Start with the general scene composition, and make the base planes (ground / water) out of planes or Landscapes (with noise driven displacers).
Then work out what types of plants of you need, and make a list somewhere.


You need 2 main types - the smaller, non-hero ones that you can clone everywhere and mush together into a general covering (possibly using hair), and then some hero plants that are dotted about or manually placed to get the effect you want. Either way, you can look around for free models on places turbosquid, etc or you can make your own, which is more effort obviously, but will give you more exactly what you want.
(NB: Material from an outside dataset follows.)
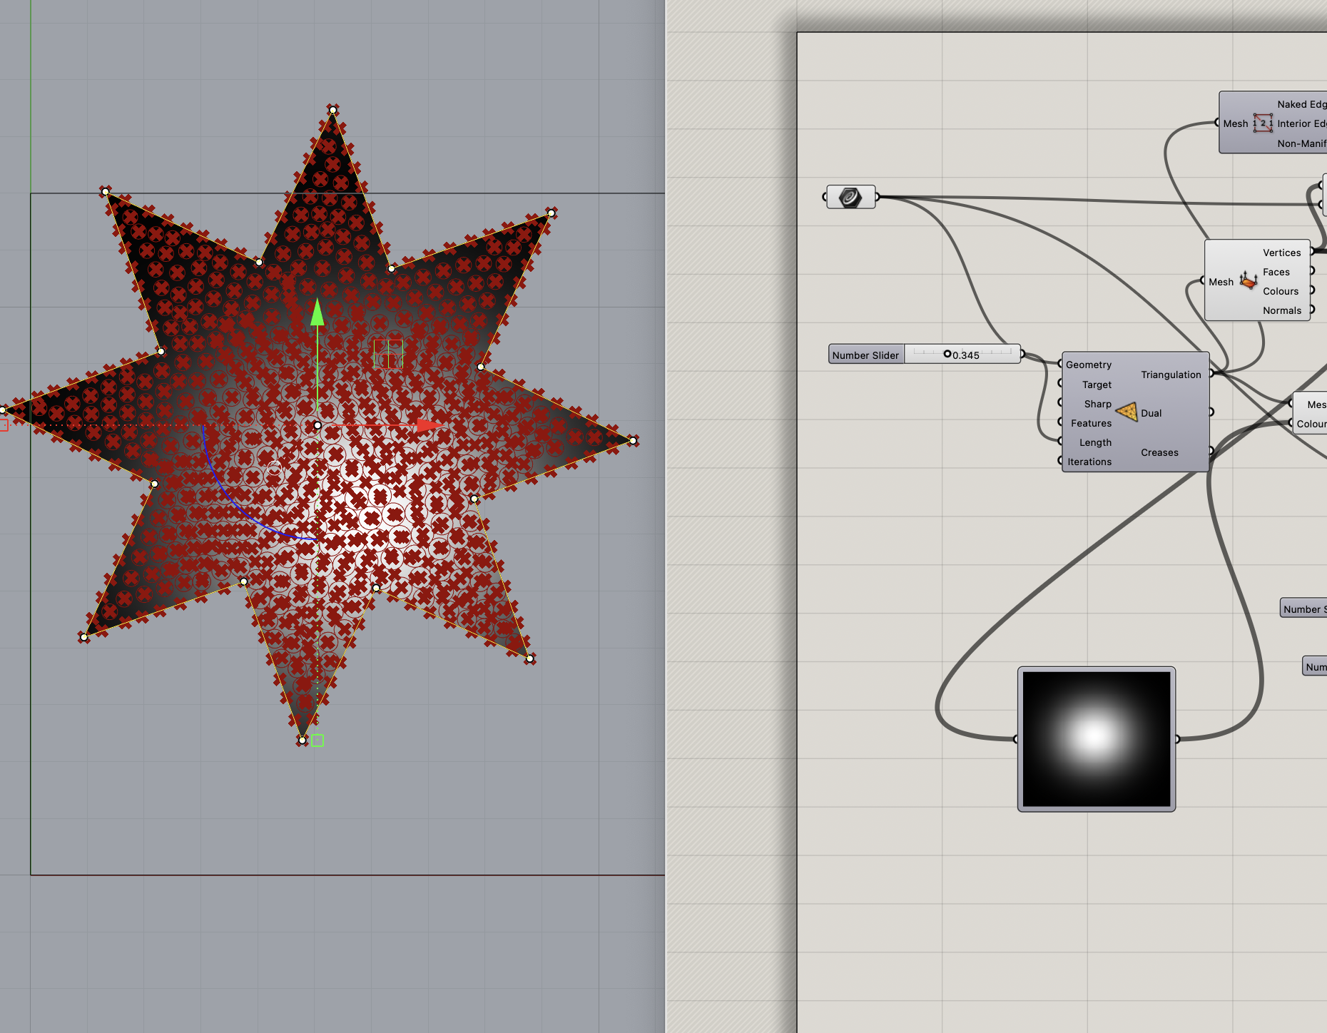
Task: Click the green gumball Y-axis arrow
Action: (317, 312)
Look at at LOADS of reference so you DO know what you want before you start 🙂


I like to start each plant model in a different file.


For each plant you need to work out what is the 'base unit' - ie for rushes it's a single leaf, whereas for ferns it's a complete fern frond containing many leaves etc.
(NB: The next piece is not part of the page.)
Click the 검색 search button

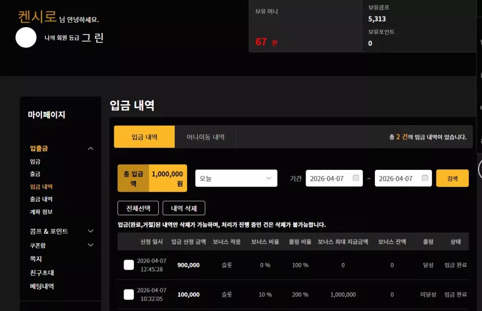(x=452, y=178)
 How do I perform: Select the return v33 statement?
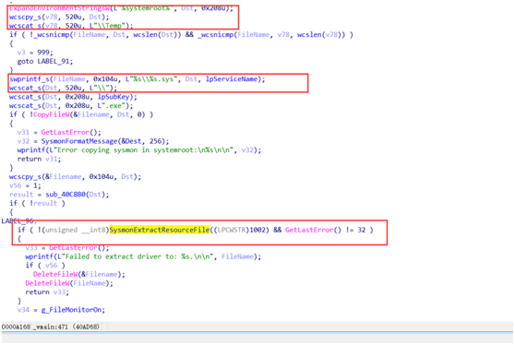[47, 291]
And then you start to build those, very simply, out of polygons, using symmetry and bend deformers / cloning where you can, and group displacement in world mode, so that each leaf gets crumpled differently even if it's the same model..


When I have a section built I like to take a copy of that and combine it down to a single model that is easy to clone about in the main scene - that way your setup doesn't become a nightmare of multi-nested cloners !


So that's my general approach, but there are lots of ways to go about this.


Important not to forget the value of lighting in this sort of scene - I would be looking at some sort of volumetric god-rays type light to bump up the jungle feel. If you were feeling brave you could investigate caustics off the water surface !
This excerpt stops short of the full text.